The main finding of this study is that contemporary AF patients have a stroke rate about one-fifth that of OAC-naïve AF patients. In this cohort, most risk factors included in the CHA2DS2-VASc scoring system showed significant associations with SSE. Female sex, a traditional risk factor for stroke and a component of the CHA2DS2-VASc score, was not associated with an increased risk of stroke/SSE.

It is well established that OAC therapy has a net clinical benefit in AF patients with one or more stroke risk factors, and thus, OAC based on a patient’s CHA2DS2-VASc score is recommended by many guidelines, as this score evaluates the risk of stroke.10111213181920 However, stroke rates based on CHA2DS2-VASc score seem to vary based on study setting, population cohort, study methodology, and/or ethnicity.2122 In particular, higher stroke rates have been reported for Chinese cohorts compared to other ethnicities. Asians are also known to be at a higher risk of warfarin-related bleeding in comparison to other ethnic groups.2324 Thus, caution should be exercised when defining stroke rates and appropriate OAC treatment plans in Asian patients.
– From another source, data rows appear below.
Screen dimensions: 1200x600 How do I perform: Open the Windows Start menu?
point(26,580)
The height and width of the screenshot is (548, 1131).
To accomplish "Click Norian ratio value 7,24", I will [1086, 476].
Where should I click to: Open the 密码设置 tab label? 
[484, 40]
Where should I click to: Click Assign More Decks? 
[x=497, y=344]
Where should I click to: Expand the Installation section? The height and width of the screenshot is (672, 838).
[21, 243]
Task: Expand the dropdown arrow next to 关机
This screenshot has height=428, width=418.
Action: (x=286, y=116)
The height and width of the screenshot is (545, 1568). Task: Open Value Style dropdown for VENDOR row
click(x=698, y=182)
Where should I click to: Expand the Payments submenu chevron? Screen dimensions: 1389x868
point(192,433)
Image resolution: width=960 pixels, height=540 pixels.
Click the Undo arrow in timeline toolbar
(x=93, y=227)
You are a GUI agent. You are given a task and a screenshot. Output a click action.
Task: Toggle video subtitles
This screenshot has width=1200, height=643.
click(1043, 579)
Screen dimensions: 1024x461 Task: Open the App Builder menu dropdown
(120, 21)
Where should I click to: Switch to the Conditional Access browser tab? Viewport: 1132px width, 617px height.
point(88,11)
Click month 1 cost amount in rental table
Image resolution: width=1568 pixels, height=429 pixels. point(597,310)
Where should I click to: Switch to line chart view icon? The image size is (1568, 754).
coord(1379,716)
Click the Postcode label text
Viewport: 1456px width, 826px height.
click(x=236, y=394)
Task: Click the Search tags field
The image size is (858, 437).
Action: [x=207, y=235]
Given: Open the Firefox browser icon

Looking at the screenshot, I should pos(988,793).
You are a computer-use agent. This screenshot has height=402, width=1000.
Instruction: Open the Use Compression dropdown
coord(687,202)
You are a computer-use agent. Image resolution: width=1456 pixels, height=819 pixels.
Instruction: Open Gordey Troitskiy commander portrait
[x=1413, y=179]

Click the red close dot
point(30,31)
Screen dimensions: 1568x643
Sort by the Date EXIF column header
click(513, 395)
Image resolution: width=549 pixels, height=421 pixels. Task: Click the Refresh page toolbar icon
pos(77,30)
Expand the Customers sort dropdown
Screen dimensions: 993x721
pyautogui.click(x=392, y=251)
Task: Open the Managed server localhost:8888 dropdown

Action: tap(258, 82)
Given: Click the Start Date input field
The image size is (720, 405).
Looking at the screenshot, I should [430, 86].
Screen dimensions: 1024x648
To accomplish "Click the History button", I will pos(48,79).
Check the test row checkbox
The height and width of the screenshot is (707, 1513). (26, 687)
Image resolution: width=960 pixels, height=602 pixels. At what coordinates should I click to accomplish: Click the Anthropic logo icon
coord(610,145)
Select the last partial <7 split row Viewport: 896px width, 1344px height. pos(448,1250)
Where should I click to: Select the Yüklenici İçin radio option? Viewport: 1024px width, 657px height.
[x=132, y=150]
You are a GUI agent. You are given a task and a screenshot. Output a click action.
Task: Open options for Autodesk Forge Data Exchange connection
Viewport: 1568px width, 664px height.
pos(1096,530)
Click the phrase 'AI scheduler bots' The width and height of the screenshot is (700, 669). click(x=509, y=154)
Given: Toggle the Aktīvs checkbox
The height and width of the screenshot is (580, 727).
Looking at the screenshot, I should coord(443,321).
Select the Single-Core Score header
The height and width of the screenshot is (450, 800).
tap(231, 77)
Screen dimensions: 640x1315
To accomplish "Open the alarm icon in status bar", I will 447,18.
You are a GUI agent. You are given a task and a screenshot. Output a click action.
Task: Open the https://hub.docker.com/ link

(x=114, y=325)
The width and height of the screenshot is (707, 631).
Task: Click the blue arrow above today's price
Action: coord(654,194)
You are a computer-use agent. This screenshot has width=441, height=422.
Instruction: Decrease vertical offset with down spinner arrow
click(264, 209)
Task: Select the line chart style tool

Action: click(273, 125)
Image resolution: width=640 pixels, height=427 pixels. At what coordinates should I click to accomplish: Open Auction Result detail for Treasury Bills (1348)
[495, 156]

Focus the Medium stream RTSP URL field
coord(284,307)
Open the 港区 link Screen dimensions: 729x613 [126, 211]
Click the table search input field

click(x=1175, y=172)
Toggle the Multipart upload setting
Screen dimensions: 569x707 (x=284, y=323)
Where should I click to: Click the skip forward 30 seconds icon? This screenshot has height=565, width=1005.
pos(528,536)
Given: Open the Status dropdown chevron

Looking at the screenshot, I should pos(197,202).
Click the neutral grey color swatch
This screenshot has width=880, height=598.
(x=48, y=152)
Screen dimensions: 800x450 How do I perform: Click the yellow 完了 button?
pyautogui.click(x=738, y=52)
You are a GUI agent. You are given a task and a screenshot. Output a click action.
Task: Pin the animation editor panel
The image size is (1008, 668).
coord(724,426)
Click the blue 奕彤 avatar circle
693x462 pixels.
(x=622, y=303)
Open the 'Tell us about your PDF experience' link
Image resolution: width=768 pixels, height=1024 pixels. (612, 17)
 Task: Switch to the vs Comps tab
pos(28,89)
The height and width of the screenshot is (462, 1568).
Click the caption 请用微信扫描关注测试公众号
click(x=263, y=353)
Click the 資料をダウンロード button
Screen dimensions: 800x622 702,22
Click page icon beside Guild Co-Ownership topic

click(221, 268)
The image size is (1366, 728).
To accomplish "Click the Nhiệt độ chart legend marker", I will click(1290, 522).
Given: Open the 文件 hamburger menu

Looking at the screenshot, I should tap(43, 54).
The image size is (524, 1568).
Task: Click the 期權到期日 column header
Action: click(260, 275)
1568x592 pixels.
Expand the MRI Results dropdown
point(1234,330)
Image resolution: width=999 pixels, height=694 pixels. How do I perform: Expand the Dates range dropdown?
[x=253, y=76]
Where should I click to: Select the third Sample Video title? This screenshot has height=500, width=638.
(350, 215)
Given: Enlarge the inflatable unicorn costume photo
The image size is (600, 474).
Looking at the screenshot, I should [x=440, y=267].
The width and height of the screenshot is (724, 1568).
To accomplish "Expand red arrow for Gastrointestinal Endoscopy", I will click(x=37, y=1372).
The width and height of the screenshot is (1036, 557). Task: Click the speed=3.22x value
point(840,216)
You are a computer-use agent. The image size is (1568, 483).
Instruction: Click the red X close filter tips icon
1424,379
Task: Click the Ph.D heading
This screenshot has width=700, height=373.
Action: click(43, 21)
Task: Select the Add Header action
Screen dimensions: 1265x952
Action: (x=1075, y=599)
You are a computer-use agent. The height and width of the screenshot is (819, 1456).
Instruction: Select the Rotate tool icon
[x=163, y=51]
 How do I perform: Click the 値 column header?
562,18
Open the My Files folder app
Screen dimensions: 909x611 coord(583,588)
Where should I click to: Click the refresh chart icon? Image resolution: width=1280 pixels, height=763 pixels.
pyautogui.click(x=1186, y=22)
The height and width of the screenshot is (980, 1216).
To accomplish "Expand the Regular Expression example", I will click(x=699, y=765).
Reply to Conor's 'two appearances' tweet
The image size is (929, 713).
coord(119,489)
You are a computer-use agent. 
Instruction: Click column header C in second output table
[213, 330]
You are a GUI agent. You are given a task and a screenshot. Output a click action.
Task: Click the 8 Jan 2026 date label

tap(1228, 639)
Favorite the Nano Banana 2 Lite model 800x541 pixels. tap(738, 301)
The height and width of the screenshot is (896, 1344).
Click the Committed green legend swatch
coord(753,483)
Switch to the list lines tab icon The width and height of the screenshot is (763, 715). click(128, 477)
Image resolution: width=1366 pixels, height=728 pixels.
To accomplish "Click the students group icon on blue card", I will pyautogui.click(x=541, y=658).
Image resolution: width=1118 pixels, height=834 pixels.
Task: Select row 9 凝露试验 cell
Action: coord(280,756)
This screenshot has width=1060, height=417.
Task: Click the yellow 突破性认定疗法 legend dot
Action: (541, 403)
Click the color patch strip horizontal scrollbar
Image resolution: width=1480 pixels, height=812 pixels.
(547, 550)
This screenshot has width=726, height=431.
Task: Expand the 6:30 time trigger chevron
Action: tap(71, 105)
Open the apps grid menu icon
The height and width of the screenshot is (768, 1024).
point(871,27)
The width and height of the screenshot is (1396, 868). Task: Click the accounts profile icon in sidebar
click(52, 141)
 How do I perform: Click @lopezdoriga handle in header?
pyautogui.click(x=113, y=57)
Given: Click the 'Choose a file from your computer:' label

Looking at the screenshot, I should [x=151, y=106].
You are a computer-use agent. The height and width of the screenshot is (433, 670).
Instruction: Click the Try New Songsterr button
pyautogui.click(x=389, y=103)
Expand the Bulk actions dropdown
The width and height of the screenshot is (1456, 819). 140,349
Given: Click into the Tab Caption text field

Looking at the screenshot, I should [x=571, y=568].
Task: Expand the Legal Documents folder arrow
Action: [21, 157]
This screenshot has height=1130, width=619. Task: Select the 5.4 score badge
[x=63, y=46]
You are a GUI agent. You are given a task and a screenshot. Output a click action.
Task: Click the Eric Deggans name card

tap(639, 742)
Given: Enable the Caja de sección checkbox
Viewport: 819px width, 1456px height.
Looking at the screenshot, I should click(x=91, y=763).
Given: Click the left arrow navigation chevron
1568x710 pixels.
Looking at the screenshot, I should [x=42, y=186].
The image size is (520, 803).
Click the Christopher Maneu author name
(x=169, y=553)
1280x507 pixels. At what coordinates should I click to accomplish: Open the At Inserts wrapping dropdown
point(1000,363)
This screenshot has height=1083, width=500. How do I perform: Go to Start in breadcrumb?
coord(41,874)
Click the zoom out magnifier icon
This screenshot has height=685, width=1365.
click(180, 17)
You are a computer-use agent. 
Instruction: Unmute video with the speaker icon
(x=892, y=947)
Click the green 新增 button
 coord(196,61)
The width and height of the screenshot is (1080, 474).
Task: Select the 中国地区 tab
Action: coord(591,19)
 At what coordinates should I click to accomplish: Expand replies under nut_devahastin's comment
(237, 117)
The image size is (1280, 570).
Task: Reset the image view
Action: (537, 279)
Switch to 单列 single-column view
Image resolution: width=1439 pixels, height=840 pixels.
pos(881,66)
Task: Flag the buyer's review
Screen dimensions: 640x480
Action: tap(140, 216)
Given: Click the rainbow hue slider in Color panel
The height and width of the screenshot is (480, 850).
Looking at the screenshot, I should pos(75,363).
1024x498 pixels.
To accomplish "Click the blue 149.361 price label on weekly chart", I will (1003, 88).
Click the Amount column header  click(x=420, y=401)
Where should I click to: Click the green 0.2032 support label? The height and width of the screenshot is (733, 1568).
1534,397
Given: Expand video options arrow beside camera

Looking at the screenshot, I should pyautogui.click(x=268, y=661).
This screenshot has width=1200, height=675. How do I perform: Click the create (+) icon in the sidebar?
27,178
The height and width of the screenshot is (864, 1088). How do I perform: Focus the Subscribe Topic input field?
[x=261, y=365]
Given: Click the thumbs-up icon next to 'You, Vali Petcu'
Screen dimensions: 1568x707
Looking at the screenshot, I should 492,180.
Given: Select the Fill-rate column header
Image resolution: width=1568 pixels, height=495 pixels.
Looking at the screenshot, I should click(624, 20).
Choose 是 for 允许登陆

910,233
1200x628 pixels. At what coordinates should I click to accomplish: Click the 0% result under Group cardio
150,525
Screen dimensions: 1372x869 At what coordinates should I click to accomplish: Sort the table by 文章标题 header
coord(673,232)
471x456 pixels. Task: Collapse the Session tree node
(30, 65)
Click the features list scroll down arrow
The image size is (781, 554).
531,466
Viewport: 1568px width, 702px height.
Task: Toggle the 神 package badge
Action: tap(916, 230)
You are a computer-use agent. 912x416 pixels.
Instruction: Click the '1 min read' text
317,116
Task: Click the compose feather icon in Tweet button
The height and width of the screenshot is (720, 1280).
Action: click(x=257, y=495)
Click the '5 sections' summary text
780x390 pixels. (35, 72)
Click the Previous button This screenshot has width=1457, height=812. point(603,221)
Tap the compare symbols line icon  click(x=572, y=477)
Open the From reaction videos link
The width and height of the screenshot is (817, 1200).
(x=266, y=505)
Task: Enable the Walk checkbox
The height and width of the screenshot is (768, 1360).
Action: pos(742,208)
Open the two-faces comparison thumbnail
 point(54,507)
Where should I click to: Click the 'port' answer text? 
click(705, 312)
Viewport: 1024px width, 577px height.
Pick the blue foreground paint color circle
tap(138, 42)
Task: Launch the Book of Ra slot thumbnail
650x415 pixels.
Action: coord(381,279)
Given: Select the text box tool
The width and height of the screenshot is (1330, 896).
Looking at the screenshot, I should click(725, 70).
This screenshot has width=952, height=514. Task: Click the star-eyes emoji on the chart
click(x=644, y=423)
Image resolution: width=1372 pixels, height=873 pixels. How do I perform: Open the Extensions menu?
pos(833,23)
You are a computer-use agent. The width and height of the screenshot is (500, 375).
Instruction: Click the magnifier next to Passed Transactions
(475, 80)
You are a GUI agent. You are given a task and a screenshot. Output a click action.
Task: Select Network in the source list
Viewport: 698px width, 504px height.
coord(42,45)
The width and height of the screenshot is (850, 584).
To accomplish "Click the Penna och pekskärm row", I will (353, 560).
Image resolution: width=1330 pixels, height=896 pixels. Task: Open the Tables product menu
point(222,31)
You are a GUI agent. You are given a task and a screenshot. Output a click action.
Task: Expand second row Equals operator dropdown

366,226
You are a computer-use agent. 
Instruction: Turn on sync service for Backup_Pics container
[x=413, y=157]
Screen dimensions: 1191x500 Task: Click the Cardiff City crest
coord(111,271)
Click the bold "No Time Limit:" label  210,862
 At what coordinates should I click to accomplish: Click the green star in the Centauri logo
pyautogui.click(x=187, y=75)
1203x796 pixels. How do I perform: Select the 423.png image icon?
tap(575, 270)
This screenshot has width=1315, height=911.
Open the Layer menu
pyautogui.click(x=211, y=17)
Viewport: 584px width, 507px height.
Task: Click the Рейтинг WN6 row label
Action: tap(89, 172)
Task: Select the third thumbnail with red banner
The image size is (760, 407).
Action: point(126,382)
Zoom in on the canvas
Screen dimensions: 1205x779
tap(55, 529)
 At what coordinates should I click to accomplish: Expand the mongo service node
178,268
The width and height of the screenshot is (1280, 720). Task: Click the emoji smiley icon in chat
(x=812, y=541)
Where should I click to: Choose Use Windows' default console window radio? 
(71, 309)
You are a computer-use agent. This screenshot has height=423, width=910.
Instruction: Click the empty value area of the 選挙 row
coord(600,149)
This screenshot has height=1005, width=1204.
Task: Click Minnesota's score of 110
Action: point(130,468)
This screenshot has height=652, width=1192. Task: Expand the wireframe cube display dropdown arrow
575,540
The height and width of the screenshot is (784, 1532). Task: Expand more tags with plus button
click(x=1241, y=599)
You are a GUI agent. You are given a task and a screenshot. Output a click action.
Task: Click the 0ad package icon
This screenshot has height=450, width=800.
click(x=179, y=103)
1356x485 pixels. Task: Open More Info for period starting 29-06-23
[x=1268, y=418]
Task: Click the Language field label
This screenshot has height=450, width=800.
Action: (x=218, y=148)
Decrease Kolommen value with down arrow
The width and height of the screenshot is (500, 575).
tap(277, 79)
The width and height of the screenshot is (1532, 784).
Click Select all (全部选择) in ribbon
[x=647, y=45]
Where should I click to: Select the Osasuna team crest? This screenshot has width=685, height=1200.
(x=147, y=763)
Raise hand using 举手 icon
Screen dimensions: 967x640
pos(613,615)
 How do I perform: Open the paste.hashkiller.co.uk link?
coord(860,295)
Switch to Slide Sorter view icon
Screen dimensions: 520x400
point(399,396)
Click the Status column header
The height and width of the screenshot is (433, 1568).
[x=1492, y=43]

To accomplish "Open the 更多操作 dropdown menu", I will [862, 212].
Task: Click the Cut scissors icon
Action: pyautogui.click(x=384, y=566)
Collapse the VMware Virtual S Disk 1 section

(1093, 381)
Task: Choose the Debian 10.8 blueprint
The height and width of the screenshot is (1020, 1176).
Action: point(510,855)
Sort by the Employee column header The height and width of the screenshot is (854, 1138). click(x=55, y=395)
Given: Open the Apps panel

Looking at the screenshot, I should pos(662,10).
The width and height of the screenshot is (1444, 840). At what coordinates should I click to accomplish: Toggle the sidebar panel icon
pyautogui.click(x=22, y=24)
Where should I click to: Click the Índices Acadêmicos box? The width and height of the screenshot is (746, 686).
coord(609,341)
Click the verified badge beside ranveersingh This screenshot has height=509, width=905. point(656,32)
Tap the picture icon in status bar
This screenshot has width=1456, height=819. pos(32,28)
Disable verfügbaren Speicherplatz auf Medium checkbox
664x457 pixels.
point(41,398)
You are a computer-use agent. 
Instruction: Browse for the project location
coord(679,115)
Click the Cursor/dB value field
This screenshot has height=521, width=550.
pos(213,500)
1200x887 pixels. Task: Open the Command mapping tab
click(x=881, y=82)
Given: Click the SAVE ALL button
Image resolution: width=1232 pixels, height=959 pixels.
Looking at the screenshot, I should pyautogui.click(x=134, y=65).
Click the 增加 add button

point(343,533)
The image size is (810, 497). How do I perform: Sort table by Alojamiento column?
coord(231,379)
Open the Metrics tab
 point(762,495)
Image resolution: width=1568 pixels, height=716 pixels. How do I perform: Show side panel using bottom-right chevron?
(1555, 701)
In the current study, we demonstrated that contemporary AF patients, most of whom used OACs, had about one-fifth the stroke rate of that of a previous Korean OAC-naïve cohort study and a stroke rate lower than those of several OAC-naïve Western population-based cohorts.

When anticoagulated with warfarin, bleeding events, especially intracranial hemorrhage, have been found to be significantly more frequent in Asians than in non-Asians, even though Asians are traditionally less intensely anticoagulated with warfarin.23 Although the annual risk of SSE is generally higher in Asians than in non-Asians, Asian AF patients are less likely to receive OAC therapy than non-Asian patients.24 However, the benefit of NOACs, compared to warfarin, seems to be much larger in Asian patients than in non-Asian patients in terms of bleeding risk.23 In Korea, the OAC prescription rate in the pre-NOAC era was below 30% in previous studies and below 50% in other Asian cohort studies.23 The current study demonstrates that NOACs have been widely adopted in contemporary clinical practice with an OAC prescription rate above 80%.

In this cohort, history of TIA/ischemic stroke and heart failure were independent predictors of the incidence of stroke/SSE. Although several Western population-based cohort studies have demonstrated that female sex is a stroke risk factor, Asian cohort studies have shown otherwise.2526272829 In the present study, female sex was not associated with an increased risk of stroke/SSE in well-anticoagulated AF patients. Because CHA2DS2-VASc score was derived from OAC-naïve cohorts, stroke risk factors in fully anticoagulated populations may be different from OAC-naïve cohorts, and further studies for better risk stratification in these populations are warranted.

This study has a few limitations. First, as this was a prospective observational study, explanatory power was restricted relative to randomized control trials. Second, because all enrolled patients were from tertiary hospitals, this registry is subject to referral bias. However, this prospective cohort study has a strength in that it comprised 10000 patients with AF, which is sufficiently large enough to accurately reflect real-world stroke incidence and risk factors in an adequately anticoagulated AF population.

In conclusion, contemporary AF patients appear to have a stroke rate about one-fifth that of OAC-naïve AF patients. In this cohort, most risk factors included in the CHA2DS2-VASc scoring system showed significant associations with SSE. Female sex, a traditional risk factor for stroke and a component of the CHA2DS2-VASc score, was not associated with an increased risk of stroke/SSE in well-anticoagulated AF patients.